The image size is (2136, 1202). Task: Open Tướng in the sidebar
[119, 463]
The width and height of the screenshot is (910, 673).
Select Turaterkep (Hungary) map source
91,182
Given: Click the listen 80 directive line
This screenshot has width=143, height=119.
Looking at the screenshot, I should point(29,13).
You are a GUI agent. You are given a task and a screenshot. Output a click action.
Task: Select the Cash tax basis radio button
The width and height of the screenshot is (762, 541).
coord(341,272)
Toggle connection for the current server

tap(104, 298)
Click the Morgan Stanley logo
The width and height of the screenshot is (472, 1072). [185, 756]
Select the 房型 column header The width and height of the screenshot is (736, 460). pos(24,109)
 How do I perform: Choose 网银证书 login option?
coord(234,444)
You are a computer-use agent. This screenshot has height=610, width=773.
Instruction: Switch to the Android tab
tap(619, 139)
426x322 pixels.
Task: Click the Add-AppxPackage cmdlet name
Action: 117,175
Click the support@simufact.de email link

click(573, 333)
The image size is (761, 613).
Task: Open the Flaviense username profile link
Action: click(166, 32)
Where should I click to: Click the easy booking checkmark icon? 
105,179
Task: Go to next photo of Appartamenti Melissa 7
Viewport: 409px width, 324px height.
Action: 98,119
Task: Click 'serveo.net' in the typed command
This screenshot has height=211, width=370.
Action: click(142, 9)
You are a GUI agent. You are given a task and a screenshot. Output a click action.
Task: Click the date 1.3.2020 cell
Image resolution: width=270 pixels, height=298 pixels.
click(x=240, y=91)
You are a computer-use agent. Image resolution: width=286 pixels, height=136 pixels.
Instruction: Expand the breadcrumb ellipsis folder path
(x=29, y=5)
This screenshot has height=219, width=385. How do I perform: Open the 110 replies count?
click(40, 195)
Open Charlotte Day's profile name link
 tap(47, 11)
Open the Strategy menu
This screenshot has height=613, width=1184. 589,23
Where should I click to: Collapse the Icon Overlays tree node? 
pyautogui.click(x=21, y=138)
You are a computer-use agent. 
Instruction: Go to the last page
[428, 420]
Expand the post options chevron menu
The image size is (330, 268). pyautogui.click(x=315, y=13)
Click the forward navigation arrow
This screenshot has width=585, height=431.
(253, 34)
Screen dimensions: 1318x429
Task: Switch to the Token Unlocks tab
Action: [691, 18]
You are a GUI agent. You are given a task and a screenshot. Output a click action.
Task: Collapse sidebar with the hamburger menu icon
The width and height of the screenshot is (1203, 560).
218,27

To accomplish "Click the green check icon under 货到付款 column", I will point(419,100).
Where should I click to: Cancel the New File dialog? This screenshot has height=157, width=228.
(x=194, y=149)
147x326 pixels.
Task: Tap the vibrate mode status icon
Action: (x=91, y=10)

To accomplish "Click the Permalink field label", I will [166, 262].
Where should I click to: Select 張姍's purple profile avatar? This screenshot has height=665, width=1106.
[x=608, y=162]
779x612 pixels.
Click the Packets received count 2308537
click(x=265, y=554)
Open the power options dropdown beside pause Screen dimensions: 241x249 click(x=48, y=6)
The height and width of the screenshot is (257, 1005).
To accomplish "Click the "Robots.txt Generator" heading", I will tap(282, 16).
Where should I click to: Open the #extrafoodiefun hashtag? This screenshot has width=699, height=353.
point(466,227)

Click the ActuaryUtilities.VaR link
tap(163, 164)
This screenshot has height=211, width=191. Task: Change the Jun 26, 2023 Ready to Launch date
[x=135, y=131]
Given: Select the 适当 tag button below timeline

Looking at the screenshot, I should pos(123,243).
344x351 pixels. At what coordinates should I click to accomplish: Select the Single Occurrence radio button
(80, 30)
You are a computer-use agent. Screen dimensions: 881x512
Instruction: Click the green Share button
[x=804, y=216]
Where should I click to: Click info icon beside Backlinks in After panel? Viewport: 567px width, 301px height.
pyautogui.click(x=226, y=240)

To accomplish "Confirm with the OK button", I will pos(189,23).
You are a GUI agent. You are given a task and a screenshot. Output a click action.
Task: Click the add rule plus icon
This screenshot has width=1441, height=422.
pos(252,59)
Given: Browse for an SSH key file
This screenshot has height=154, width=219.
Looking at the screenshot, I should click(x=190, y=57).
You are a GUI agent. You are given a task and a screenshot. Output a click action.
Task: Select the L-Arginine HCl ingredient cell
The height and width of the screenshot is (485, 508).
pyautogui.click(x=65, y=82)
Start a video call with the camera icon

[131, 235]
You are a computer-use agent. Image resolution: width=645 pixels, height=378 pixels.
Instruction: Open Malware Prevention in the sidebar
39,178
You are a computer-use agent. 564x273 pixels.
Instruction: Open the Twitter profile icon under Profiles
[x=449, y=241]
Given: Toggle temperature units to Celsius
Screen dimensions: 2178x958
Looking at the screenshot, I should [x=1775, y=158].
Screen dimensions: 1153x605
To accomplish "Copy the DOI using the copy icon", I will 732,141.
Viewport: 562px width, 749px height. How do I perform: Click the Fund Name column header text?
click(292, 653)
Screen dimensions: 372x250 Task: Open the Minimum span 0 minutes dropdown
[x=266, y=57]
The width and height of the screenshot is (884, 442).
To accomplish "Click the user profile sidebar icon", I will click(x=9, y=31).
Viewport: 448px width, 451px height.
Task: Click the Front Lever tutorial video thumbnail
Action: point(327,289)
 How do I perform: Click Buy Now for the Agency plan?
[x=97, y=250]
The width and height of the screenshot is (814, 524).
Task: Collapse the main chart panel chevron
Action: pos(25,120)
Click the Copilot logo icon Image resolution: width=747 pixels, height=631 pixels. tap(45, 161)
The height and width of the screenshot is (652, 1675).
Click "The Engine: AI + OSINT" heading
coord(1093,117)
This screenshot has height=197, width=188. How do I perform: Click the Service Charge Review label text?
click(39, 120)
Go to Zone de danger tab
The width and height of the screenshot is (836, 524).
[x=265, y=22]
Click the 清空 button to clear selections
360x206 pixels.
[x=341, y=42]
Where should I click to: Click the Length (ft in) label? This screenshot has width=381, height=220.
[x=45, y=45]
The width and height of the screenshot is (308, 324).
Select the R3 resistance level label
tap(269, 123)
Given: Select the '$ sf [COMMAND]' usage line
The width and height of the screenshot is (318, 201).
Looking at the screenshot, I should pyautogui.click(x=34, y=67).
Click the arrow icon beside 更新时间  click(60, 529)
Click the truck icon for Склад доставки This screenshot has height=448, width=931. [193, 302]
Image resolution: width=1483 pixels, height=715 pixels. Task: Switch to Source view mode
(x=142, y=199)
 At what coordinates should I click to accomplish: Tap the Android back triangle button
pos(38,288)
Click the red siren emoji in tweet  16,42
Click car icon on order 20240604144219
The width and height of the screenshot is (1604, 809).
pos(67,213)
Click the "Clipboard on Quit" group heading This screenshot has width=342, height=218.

#### The problem
Each of the lines above should be printed again precisely as it reads.

#### Exercise solution
The image size is (2136, 1202). Task: Open Tướng in the sidebar
[119, 463]
The width and height of the screenshot is (910, 673).
Select Turaterkep (Hungary) map source
91,182
Given: Click the listen 80 directive line
This screenshot has width=143, height=119.
Looking at the screenshot, I should point(29,13).
You are a GUI agent. You are given a task and a screenshot. Output a click action.
Task: Select the Cash tax basis radio button
The width and height of the screenshot is (762, 541).
coord(341,272)
Toggle connection for the current server

tap(104, 298)
Click the Morgan Stanley logo
The width and height of the screenshot is (472, 1072). [185, 756]
Select the 房型 column header The width and height of the screenshot is (736, 460). pos(24,109)
 How do I perform: Choose 网银证书 login option?
coord(234,444)
You are a computer-use agent. This screenshot has height=610, width=773.
Instruction: Switch to the Android tab
tap(619, 139)
426x322 pixels.
Task: Click the Add-AppxPackage cmdlet name
Action: 117,175
Click the support@simufact.de email link

click(573, 333)
The image size is (761, 613).
Task: Open the Flaviense username profile link
Action: click(166, 32)
Where should I click to: Click the easy booking checkmark icon? 
105,179
Task: Go to next photo of Appartamenti Melissa 7
Viewport: 409px width, 324px height.
Action: 98,119
Task: Click 'serveo.net' in the typed command
This screenshot has height=211, width=370.
Action: click(142, 9)
You are a GUI agent. You are given a task and a screenshot. Output a click action.
Task: Click the date 1.3.2020 cell
Image resolution: width=270 pixels, height=298 pixels.
click(x=240, y=91)
You are a computer-use agent. Image resolution: width=286 pixels, height=136 pixels.
Instruction: Expand the breadcrumb ellipsis folder path
(x=29, y=5)
This screenshot has height=219, width=385. How do I perform: Open the 110 replies count?
click(40, 195)
Open Charlotte Day's profile name link
 tap(47, 11)
Open the Strategy menu
This screenshot has height=613, width=1184. 589,23
Where should I click to: Collapse the Icon Overlays tree node? 
pyautogui.click(x=21, y=138)
You are a computer-use agent. 
Instruction: Go to the last page
[428, 420]
Expand the post options chevron menu
The image size is (330, 268). pyautogui.click(x=315, y=13)
Click the forward navigation arrow
This screenshot has width=585, height=431.
(253, 34)
Screen dimensions: 1318x429
Task: Switch to the Token Unlocks tab
Action: [691, 18]
You are a GUI agent. You are given a task and a screenshot. Output a click action.
Task: Collapse sidebar with the hamburger menu icon
The width and height of the screenshot is (1203, 560).
218,27

To accomplish "Click the green check icon under 货到付款 column", I will point(419,100).
Where should I click to: Cancel the New File dialog? This screenshot has height=157, width=228.
(x=194, y=149)
147x326 pixels.
Task: Tap the vibrate mode status icon
Action: (x=91, y=10)

To accomplish "Click the Permalink field label", I will [166, 262].
Where should I click to: Select 張姍's purple profile avatar? This screenshot has height=665, width=1106.
[x=608, y=162]
779x612 pixels.
Click the Packets received count 2308537
click(x=265, y=554)
Open the power options dropdown beside pause Screen dimensions: 241x249 click(x=48, y=6)
The height and width of the screenshot is (257, 1005).
To accomplish "Click the "Robots.txt Generator" heading", I will tap(282, 16).
Where should I click to: Open the #extrafoodiefun hashtag? This screenshot has width=699, height=353.
point(466,227)

Click the ActuaryUtilities.VaR link
tap(163, 164)
This screenshot has height=211, width=191. Task: Change the Jun 26, 2023 Ready to Launch date
[x=135, y=131]
Given: Select the 适当 tag button below timeline

Looking at the screenshot, I should pos(123,243).
344x351 pixels. At what coordinates should I click to accomplish: Select the Single Occurrence radio button
(80, 30)
You are a computer-use agent. Screen dimensions: 881x512
Instruction: Click the green Share button
[x=804, y=216]
Where should I click to: Click info icon beside Backlinks in After panel? Viewport: 567px width, 301px height.
pyautogui.click(x=226, y=240)

To accomplish "Confirm with the OK button", I will pos(189,23).
You are a GUI agent. You are given a task and a screenshot. Output a click action.
Task: Click the add rule plus icon
This screenshot has width=1441, height=422.
pos(252,59)
Given: Browse for an SSH key file
This screenshot has height=154, width=219.
Looking at the screenshot, I should click(x=190, y=57).
You are a GUI agent. You are given a task and a screenshot. Output a click action.
Task: Select the L-Arginine HCl ingredient cell
The height and width of the screenshot is (485, 508).
pyautogui.click(x=65, y=82)
Start a video call with the camera icon

[131, 235]
You are a computer-use agent. Image resolution: width=645 pixels, height=378 pixels.
Instruction: Open Malware Prevention in the sidebar
39,178
You are a computer-use agent. 564x273 pixels.
Instruction: Open the Twitter profile icon under Profiles
[x=449, y=241]
Given: Toggle temperature units to Celsius
Screen dimensions: 2178x958
Looking at the screenshot, I should [x=1775, y=158].
Screen dimensions: 1153x605
To accomplish "Copy the DOI using the copy icon", I will 732,141.
Viewport: 562px width, 749px height. How do I perform: Click the Fund Name column header text?
click(292, 653)
Screen dimensions: 372x250 Task: Open the Minimum span 0 minutes dropdown
[x=266, y=57]
The width and height of the screenshot is (884, 442).
To accomplish "Click the user profile sidebar icon", I will click(x=9, y=31).
Viewport: 448px width, 451px height.
Task: Click the Front Lever tutorial video thumbnail
Action: point(327,289)
 How do I perform: Click Buy Now for the Agency plan?
[x=97, y=250]
The width and height of the screenshot is (814, 524).
Task: Collapse the main chart panel chevron
Action: pos(25,120)
Click the Copilot logo icon Image resolution: width=747 pixels, height=631 pixels. tap(45, 161)
The height and width of the screenshot is (652, 1675).
Click "The Engine: AI + OSINT" heading
coord(1093,117)
This screenshot has height=197, width=188. How do I perform: Click the Service Charge Review label text?
click(39, 120)
Go to Zone de danger tab
The width and height of the screenshot is (836, 524).
[x=265, y=22]
Click the 清空 button to clear selections
360x206 pixels.
[x=341, y=42]
Where should I click to: Click the Length (ft in) label? This screenshot has width=381, height=220.
[x=45, y=45]
The width and height of the screenshot is (308, 324).
Select the R3 resistance level label
tap(269, 123)
Given: Select the '$ sf [COMMAND]' usage line
The width and height of the screenshot is (318, 201).
Looking at the screenshot, I should pyautogui.click(x=34, y=67).
Click the arrow icon beside 更新时间  click(60, 529)
Click the truck icon for Склад доставки This screenshot has height=448, width=931. [193, 302]
Image resolution: width=1483 pixels, height=715 pixels. Task: Switch to Source view mode
(x=142, y=199)
 At what coordinates should I click to accomplish: Tap the Android back triangle button
pos(38,288)
Click the red siren emoji in tweet  16,42
Click car icon on order 20240604144219
The width and height of the screenshot is (1604, 809).
pos(67,213)
Click the "Clipboard on Quit" group heading This screenshot has width=342, height=218.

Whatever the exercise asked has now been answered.